I get a lot of questions about my fridge containers and, well, my fridge in general. To be fair, this is mostly because I post about them a lot. Like anything else that winds up on my Instagram frequently, I post about them a lot because they make me happy. They’re now a small part of a weekly tradition that has been created, like so many things, solely because of the weirdness which is 2020.
About two months ago, Jake and I started doing the majority of our grocery shopping at the famers’ market as a way to avoid being in stores as much as possible. It felt safer to shop for groceries outside than indoors and honestly, it was a practical way to get out in the world for the first time in weeks. At first, we were a little nervous to be around so many other people, but our local market is strict about limiting the amount of people in the market at one time and masks are required.
At first, I admittedly thought the novelty would wear off or it’d get too hot, but week after week, we kept going back. And OK, it did get too hot outside, but we continued to go anyway, which should be a testament to how much I enjoy it. Nearly every Sunday we’re in Philly, we do the same routine from start to finish: After waking up and drinking some coffee, we gather up our bags and some ice packs and walk the half-mile to our local farmers market. We go to our usual vendors, get our weekly supply of food. Then we grab to-go coffees and some breakfast and make our way to a nearby park (OK, it’s actually a very old church and graveyard, but it’s less creepy than it sounds) and sit together. We talk about the week behind us and the week ahead and after an hour or so, we head home. I’ll usually stop at a grocery store or convenient store on the way home to grab anything I couldn’t find at the market. And then begins the best part.
For the rest of Sunday, I spend the day organizing and sorting our food, prepping salsas and dressings for the week, and (often) baking something new — scones or biscuits or cookies. I’m not a particularly good cook and I rarely know what I’m doing, but it’s often my favorite part of the week. I blast music while doing it all and at the end I’m always left with (if nothing else) a very organized fridge, filled with individual, organized containers holding colors and foods that make me happy. And you know, as much as I’d love to spend my Sundays to be spent at a concert or packed restaurant or just not wearing a mask, our new Sunday routine for 2020 feels good, too.

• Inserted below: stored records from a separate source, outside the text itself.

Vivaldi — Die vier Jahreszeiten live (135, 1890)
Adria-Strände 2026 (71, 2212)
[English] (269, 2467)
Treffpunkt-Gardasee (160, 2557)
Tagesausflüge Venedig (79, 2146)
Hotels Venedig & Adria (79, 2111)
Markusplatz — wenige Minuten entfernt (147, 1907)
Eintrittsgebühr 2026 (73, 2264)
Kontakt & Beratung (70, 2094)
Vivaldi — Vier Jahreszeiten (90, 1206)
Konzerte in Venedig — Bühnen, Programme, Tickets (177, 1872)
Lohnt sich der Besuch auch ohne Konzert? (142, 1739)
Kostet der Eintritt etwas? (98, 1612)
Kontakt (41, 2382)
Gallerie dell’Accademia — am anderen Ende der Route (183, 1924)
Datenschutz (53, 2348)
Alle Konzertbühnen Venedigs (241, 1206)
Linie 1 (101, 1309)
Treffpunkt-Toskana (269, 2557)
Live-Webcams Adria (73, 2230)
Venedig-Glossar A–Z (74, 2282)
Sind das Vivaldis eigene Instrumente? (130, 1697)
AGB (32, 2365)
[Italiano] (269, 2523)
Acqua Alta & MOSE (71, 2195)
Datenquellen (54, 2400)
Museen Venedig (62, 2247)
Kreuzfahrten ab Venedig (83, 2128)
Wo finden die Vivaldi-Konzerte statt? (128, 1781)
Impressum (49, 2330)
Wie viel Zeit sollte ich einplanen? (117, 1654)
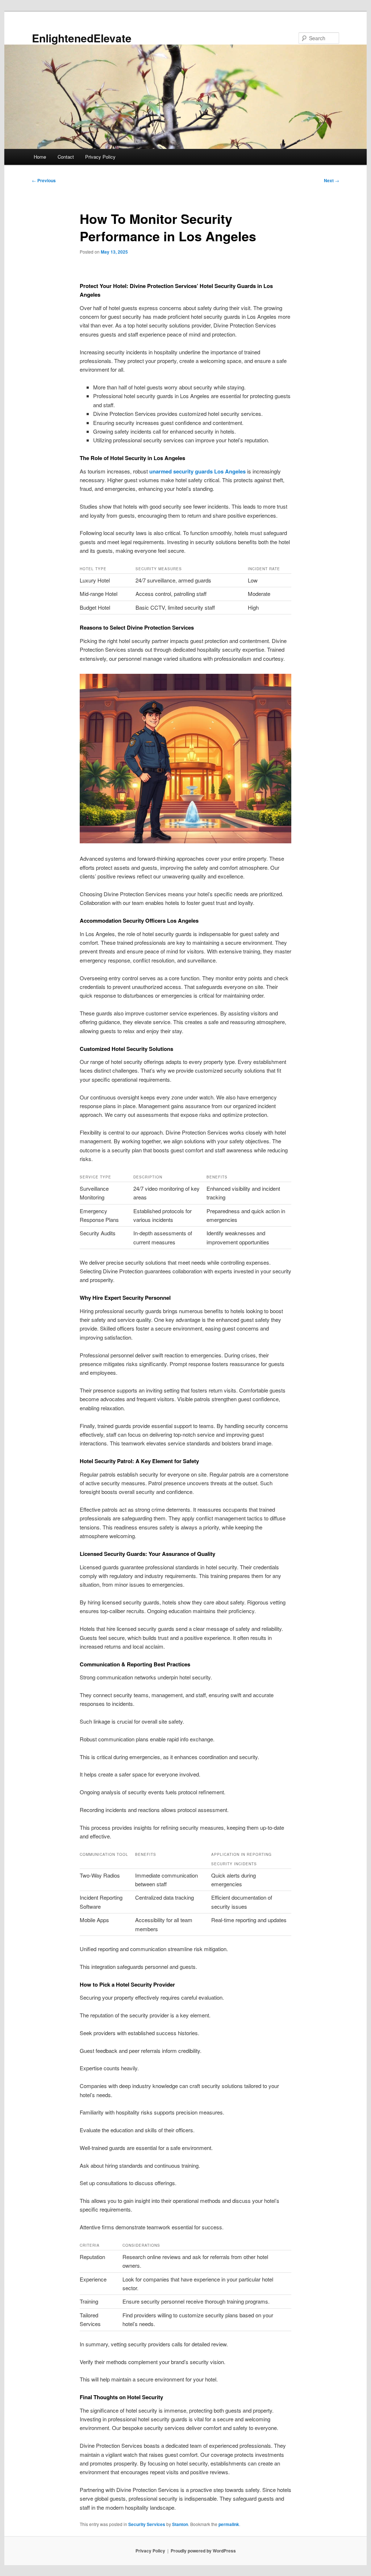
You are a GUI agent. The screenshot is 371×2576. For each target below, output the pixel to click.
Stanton (180, 2524)
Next (331, 180)
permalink (228, 2524)
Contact (66, 156)
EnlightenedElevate (82, 38)
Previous (44, 180)
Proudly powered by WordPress (203, 2550)
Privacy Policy (100, 156)
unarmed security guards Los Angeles (197, 471)
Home (40, 156)
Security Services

Sure, it’s a little cliché (the “white people who love fresh produce and the farmers’ market” holds true), but ultimately it’s a massive, massive privilege to have access to (and be able to afford) fresh produce every week and it’s one I wish we had taken advantage of sooner. I’m glad that I found this new habit in 2020, even if I wish the year were different.
I will be the first to admit that I’m sick of trying to find the silver lining in 2020. I’m sick of having conversations where I try to make this whole year seem even a sliver as good as it would be if we were able to have the wedding we planned or see our families or travel or live life like we did before. I know it’s not. It can’t be. But, still, we must find ways to make it feel worth it. Because it’s what we’ve got. It’s right in front of us. It’s not our choice, but this year is a fraction of our lives, anyway. So we might as well try to fill it (or at least just our fridge) with as many good things as we can.